By Daniel Lanyon on Tuesday 29 November 2016
The crowdfunding platform has expanded into Singapore to meet rising interest from Asian investors in equity crowdfunding.
Jerusalem-based Crowdfunding giant OurCrowd has opened an office in Singapore, its seventh worldwide, to serve a swell in demand from Asian investors of funding early stage high-growth companies.
The company recently closed a $72m Series C. Investors included financial institutions, family offices and private investors from across five continents, according to the firm.

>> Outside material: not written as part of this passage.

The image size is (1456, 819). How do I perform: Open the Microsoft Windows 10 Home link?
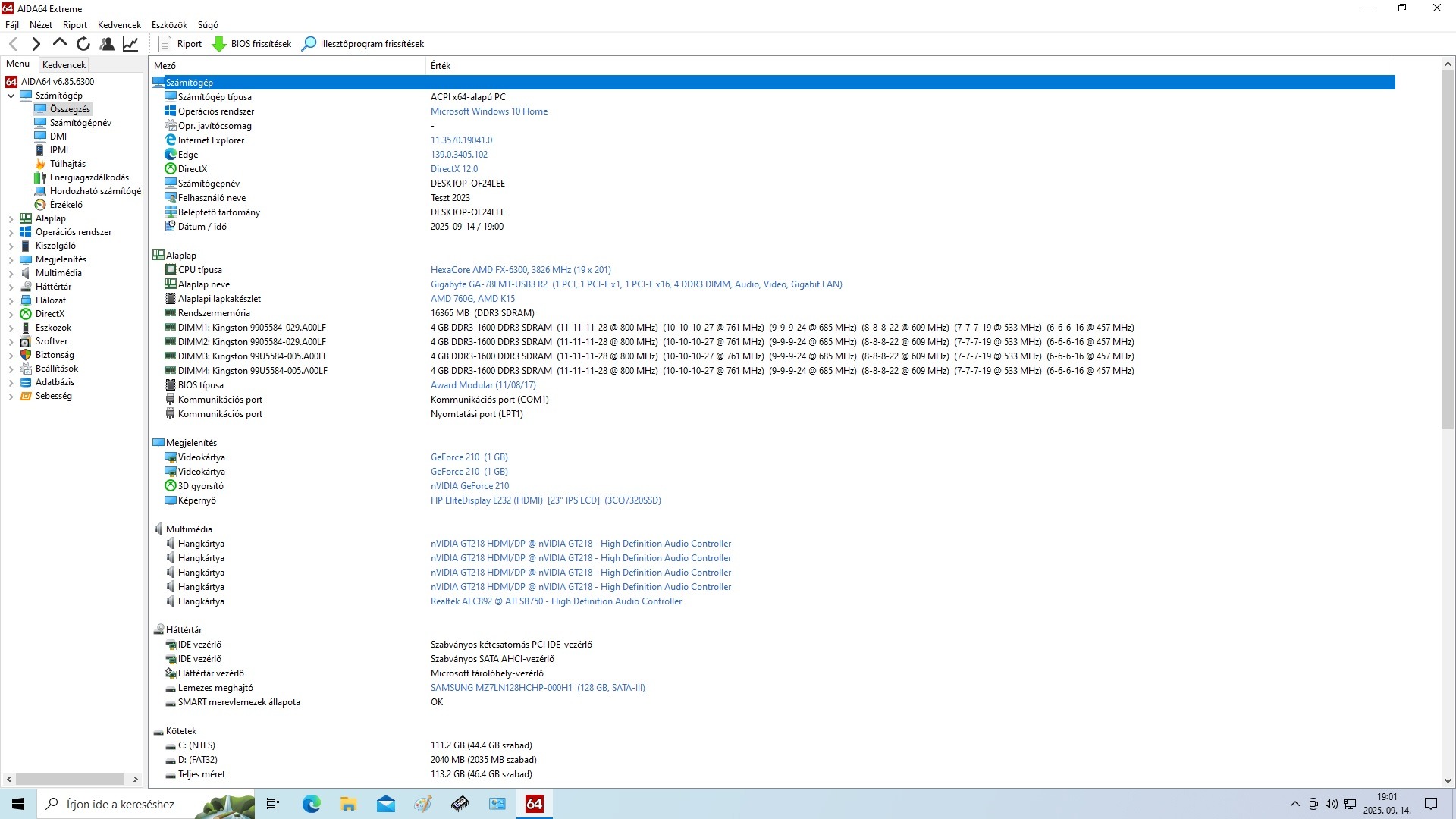click(x=489, y=111)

The move also follows partnership with United Overseas Bank (UOB) and Sassoon Investment Corporation (SassCorp) to pursue equity crowdfunding for startups and SMEs in the region. OurCrowd also received a formal license to begin operating in Singapore from the Monetary Authority of Singapore in August 2016.

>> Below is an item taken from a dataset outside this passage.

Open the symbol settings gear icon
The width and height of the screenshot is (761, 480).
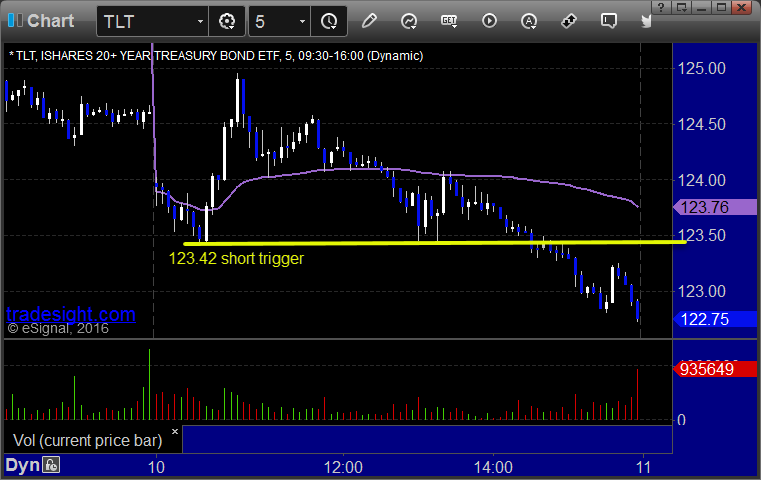[227, 21]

To manage the new operation, it has appointed Denes Ban, a successful entrepreneur and technology executive, as managing partner Asia and head of Our Crowd’s Singapore management company.
“Asia is one of our fastest growing markets and following our launch in Singapore, we will be looking to take OurCrowd further into the ASEAN market,” said OurCrowd CEO Jon Medved. “Our business in Asia has grown five times since 2014, both in terms of the number of investors on the platform and investment dollars committed on our platform.

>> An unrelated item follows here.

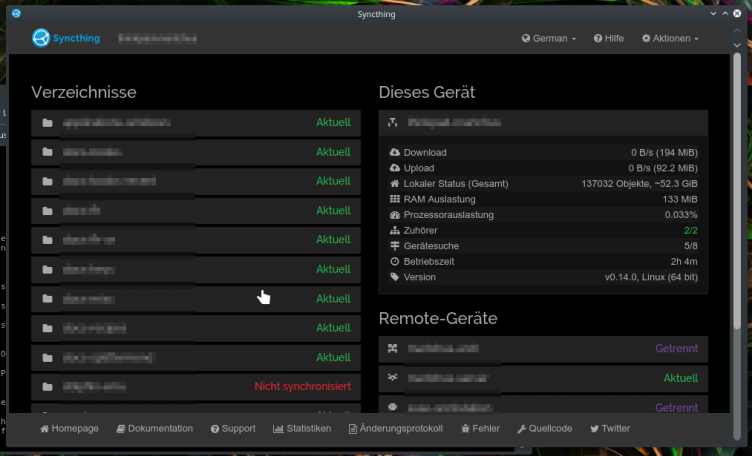The image size is (752, 456).
Task: Click the Fehler bug icon
Action: coord(465,428)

“Asia more broadly, and Singapore in particular, is becoming a globally-recognized financial hub for the next generation of innovative technology companies. We expect to tap into exciting new deal flow, as well as bring more and more Asian investors to join us in funding global technology companies.”
Medved adds that OurCrowd’s Asian funding now represents over half of the funding recently invested on the site.
In just over three years, OurCrowd has faccillated investments totalling over US$320m from its "crowd" of 16,000 accredited investors in its portfolio of 100 companies and five funds, which span major investment sectors including Mobility and Transportation, Machine Learning, Cybersecurity, Digital Health, Agtech, Big Data, and Robotics.